WHAT YOU SHOULD DO:
Beginning with the first line below, retype exactly each line through the one containing "Given: Open the feedback chat icon button". Leave out all pictures.

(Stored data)
>>>>

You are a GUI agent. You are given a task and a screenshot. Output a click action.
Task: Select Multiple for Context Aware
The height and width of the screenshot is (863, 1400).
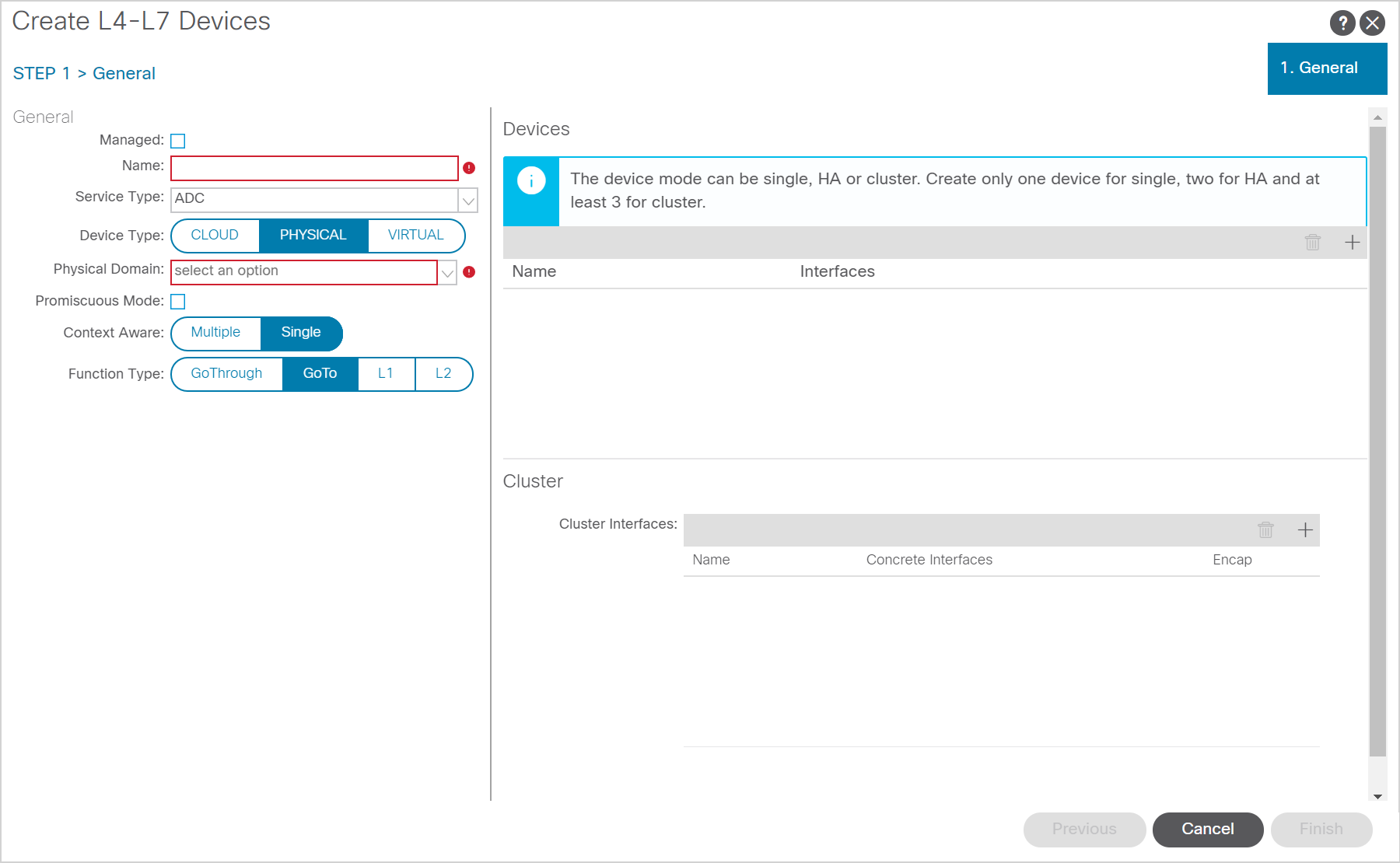coord(215,333)
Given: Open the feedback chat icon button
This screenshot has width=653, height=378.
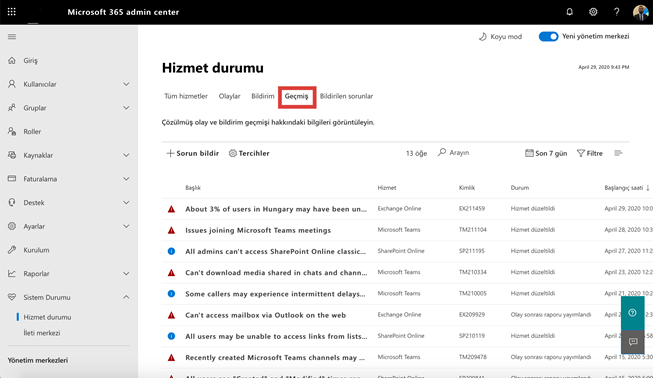Looking at the screenshot, I should 633,342.
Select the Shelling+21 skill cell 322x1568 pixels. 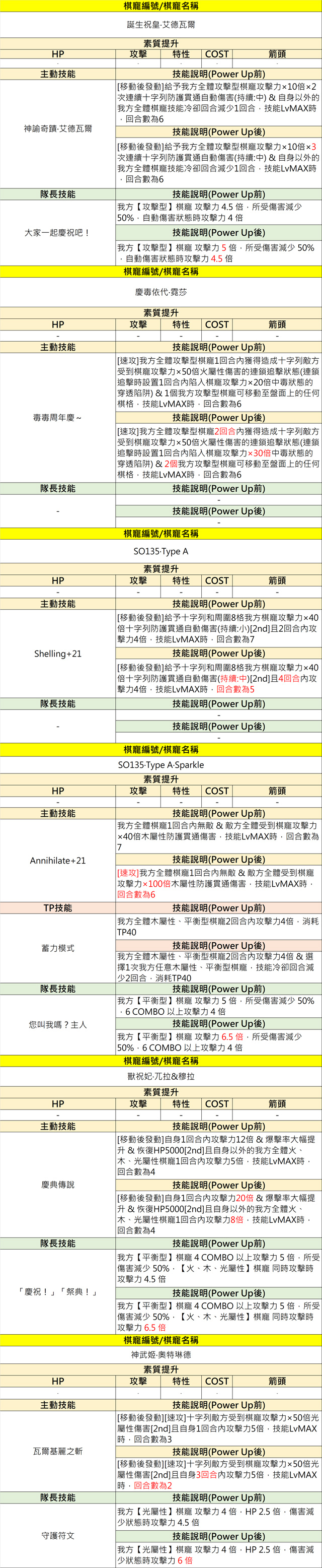coord(58,654)
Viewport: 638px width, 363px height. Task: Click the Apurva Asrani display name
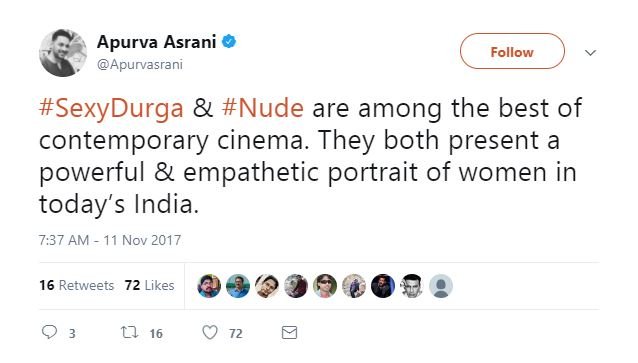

<<<<

TASK SOLUTION:
You are a GUI agent. You are given a task and a screenshot. Output a click action.
Task: Select Multiple for Context Aware
The height and width of the screenshot is (863, 1400).
coord(215,333)
Given: Open the feedback chat icon button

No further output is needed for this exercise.